Pixel coordinate grounding data:
□ □ □

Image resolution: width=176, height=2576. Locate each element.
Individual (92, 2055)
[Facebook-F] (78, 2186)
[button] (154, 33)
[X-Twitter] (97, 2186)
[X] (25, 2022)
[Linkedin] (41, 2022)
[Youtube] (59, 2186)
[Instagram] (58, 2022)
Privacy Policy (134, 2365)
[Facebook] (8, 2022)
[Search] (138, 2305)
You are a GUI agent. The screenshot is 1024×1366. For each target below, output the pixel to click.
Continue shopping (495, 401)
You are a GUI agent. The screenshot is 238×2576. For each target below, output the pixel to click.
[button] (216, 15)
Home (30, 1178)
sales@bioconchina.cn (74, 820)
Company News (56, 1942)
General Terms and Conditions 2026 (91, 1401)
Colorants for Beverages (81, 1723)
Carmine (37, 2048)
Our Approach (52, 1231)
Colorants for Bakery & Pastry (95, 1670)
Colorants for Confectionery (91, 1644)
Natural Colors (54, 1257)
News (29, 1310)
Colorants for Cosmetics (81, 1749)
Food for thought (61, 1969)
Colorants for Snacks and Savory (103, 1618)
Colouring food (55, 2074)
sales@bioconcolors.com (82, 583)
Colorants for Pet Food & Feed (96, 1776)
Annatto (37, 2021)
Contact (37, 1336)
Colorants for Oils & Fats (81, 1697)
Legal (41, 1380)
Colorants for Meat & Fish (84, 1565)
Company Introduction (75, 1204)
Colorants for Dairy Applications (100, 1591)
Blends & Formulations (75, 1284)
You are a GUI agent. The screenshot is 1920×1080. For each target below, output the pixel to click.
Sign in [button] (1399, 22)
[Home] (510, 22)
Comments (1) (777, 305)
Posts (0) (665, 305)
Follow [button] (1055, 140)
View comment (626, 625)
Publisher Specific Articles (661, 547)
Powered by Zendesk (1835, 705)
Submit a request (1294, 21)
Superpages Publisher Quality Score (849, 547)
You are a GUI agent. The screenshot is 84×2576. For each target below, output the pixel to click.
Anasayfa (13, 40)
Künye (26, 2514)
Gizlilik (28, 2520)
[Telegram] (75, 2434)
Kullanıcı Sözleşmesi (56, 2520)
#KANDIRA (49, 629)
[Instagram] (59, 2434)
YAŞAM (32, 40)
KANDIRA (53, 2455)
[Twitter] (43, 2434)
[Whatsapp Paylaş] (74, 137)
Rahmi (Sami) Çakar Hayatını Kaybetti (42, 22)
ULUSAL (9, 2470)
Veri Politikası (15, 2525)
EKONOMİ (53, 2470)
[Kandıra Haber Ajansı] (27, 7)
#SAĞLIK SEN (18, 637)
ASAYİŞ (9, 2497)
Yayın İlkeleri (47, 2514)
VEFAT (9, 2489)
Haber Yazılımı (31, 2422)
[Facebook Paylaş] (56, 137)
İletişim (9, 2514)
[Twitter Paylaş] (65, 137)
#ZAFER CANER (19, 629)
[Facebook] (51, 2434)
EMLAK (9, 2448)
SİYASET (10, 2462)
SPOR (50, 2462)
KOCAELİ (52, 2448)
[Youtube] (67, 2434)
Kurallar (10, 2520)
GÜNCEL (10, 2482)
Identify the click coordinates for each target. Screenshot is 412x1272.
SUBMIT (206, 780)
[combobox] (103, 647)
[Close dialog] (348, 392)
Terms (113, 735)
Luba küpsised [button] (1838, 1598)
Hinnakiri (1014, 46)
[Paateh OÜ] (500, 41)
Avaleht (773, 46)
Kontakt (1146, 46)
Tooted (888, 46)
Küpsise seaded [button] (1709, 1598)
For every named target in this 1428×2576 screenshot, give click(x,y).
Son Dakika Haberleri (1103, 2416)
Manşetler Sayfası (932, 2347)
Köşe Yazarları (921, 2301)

□ □ □

Exercise prompt:
When the line containing "[Instagram] (58, 2022)" is reached, include it and stop. Until then, output each line of the entries exactly as given, starting from the first.

Solution:
Image resolution: width=176, height=2576. Locate each element.
Individual (92, 2055)
[Facebook-F] (78, 2186)
[button] (154, 33)
[X-Twitter] (97, 2186)
[X] (25, 2022)
[Linkedin] (41, 2022)
[Youtube] (59, 2186)
[Instagram] (58, 2022)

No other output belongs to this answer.